The full list of trackers is here, I’d recommend:

  • reacTIVision: a computer vision framework for object tracking and basic multi-touch
  • Community Core Vision: an OpenFrameworks based multi-touch tracker (formerly tbeta)
  • Touchlib: the first free library for multi-touch surfaces based on FTIR and DI (currently discontinued in favor of CCV – see above)
  • gstreamer-tuio: a gstreamer plugin for blob detection, sending TUIO
  • bamboo-tuio: TUIO for Wacom Bamboo (Pen&)Touch tablets
  • Tongseng: a TUIO wrapper for Macbook multi-touch pads
  • Wiimote Whiteboard: platform-independent Wiimote IR tracker supporting TUIO
  • WiimoteTUIO: another application sending the locations of IR sources detected by a Wiimote via TUIO
  • TuioTouch: a simple web based TUIO server

In VIMMI lab we use CCV (Community Core Vision) so I’d recommend this one, and by far it is the simplest to set up and use (just run it..hehe).

3) Multitouch Simulators

As I said, not everyone has a touchtable.
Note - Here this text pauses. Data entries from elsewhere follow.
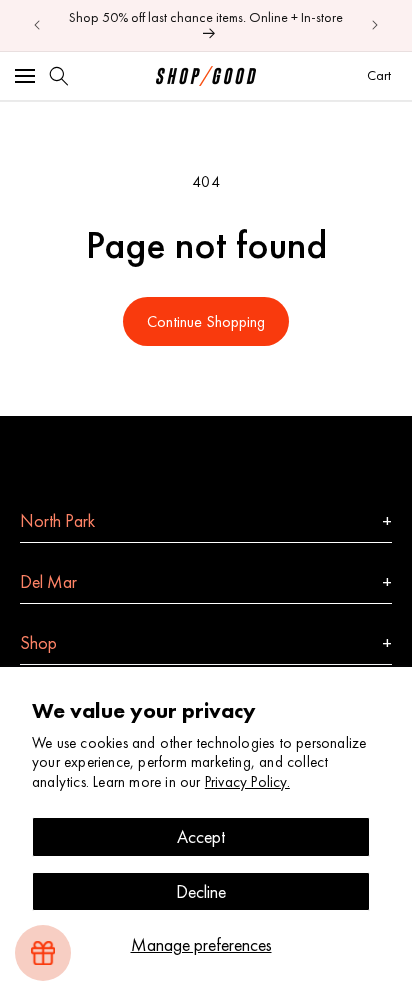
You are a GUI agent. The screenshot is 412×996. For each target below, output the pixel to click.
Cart (381, 74)
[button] (25, 76)
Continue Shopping (206, 321)
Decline (201, 891)
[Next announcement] (375, 25)
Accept (201, 836)
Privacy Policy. (247, 782)
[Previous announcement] (37, 25)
So there are simulators, that allow you to simulate TUIO messages with the mouse. Here in this video you can see my resizing some objects on flash, using the Simulator (from Reactivision project) – it is by far the most simple and complete one. But here’s the ones I recommend:

  • Java based standard TUIO Simulator application (platform independent)
  • SimTouch: a TUIO/FlashXML simulator using the Adobe Air runtime
  • QMTsim: Qt based multi-touch simulator alternative (Win32, Linux)

The SimTouch has a nice idea, it is transparent so you can put on top of your running application – but… sometimes it seems to have some bugs. So I’d rather use TUIO simulator from the Pompeu Fabra folks (the ones that developed the Reactable).


There’s a million more things that I could talk, and the text I’ve wiritten is already to long… so If you need something ask sorriso Maybe I can help.


My first posts in the thesis blog show a lot of the decisions and possibilities that you have for Multitouch, I have also a couple of vimeo videos trying some Flash multitouch libs, etc… and playing pong.